Coppola CL, Enns RM, Grandin T. (2006) Noise in the Animal Shelter Environment: Building Design and the Effects of Daily Noise Exposure, Journal of Applied Animal Welfare Science, 9:1, 1-7, DOI: 10.1207/
Research question: Anyone who has ever stepped foot in an animal shelter knows the sound barrier from barking dogs can be intense, but how loud do noise levels actually get—and in what ways might the intensity of that sound affect the animals, shelter workers/volunteers and potential adopters? Currently, there are no policies that limit noise levels in dog kennels, but should there be? Should shelter design be adjusted using noise-reduction construction techniques and building materials? What changes can be made to do so?
Sample: Study authors measured noise levels at an animal shelter that was constructed in 1999. The shelter was not built using sound-reduction techniques or materials. The sample included noise measurements in five indoor spaces that held dogs: large adoptable, large stray, small adoptable, small stray and front intake. Among those, the largest space was the large adoptable (880 square feet and 34.25 dogs), followed by large stray (485 square feet and 15 dogs), small adoptable (285 square feet and 9.8 dogs), small stray (258 square feet and 9 dogs) and front intake (240 square feet and 4 dogs).
Methodology: Over a continuous 84-hour period (including a full weekend, where sound is likely loudest with adopter foot traffic), the researchers used wall-mounted dosimeters to take measurements in each of the five dog-holding spaces.
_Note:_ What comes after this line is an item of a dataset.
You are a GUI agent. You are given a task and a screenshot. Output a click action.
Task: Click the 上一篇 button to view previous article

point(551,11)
Authors noted that the dosimeter type (Q-200, Quest Technologies) and weighting (A) used in this report are commonly used to measure sound levels in work environments and to enforce Occupational Safety and Health administration regulations (OSHA).
Findings: On many occasions, the peak noise levels exceeded the measuring capacity of the dosimeter (118.9 dBA), which is nearly comparable with the noise of a propeller aircraft. The loudest measurements were taken in the large adoptable area, which is not surprising given the foot traffic these rooms see and the barking capacity of the dogs within it. Authors noted that the loud noise of the large adoptable room carried over into other spaces of the shelter, affecting sound levels in those as well. And while there were numerical differences between all rooms, those differences were not statistically significant. Among the two loudest rooms (large adoptable and large stray), sound levels exceeded the OSHA regulation for workers (90 dBA, or nearly as loud as a subway train) more than half time. If shelters carried the same standards for human dwellings, for example, they would have a mean sound level of 45 dBA. But without regulations, noise will continue to be an overlooked factor and reduce the animals’ welfare.
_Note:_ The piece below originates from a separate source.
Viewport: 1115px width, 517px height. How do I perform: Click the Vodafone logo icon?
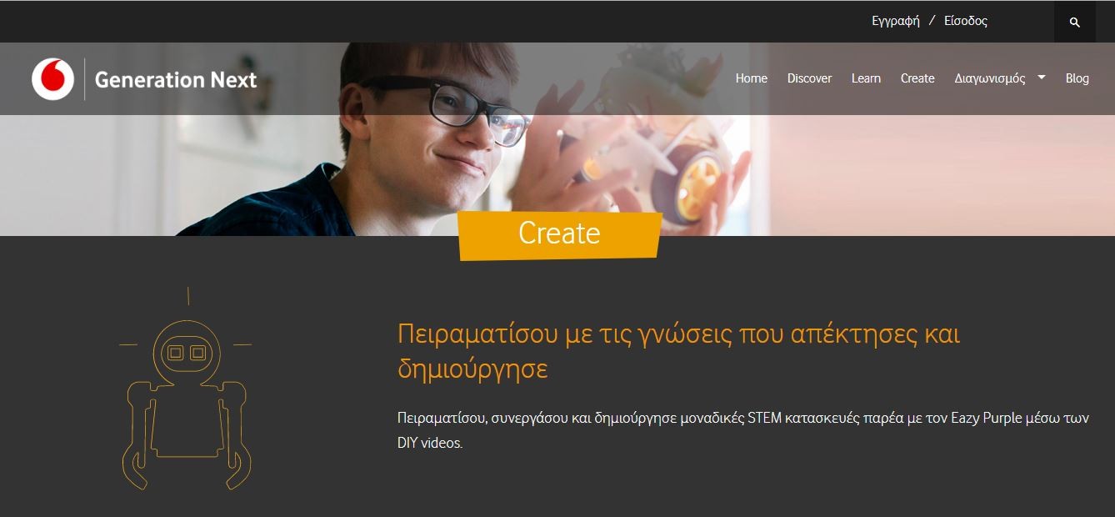53,79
This burden is three-fold—affecting the animals, employees and public looking to adopt. Specific to the dogs, who don’t get the ear protection a standard OSHA-protected worker might yet have ears more sensitive than a human’s, the effect can impact the animals’ stress levels, as well as their behavioral, psychological and anatomical responses (impacting their adoptability). And as authors suggest, the noise can be overwhelming for potential adopters, who may cut their search short as a result.
But how can facilities do this? More noise absorption is a start—preferably through self-contained “apartment-style” rooms instead of traditional kennels, which absorb the noise internally and also allow more noise-cutting socialized sleeping. Also, facility planners could add more playgroup areas, as a tired dog is often a quieter one. The SPCA, San Francisco Society for the Prevention of Cruelty to Animals and other organizations have embraced these concepts.
Limitations: This study took place in one facility, which limits the representative potential to portray a large sample of shelters nationwide. Also, the shelter was not built using sound-reduction techniques or materials, such as those recommended by study authors, so information is limited regarding those techniques’ success in sound reduction. Future studies could focus on the success of those building adjustments in reducing shelter sound, compare methods in doing so, and/or assess the viability of shelter noise policies on the local, statewide or national levels.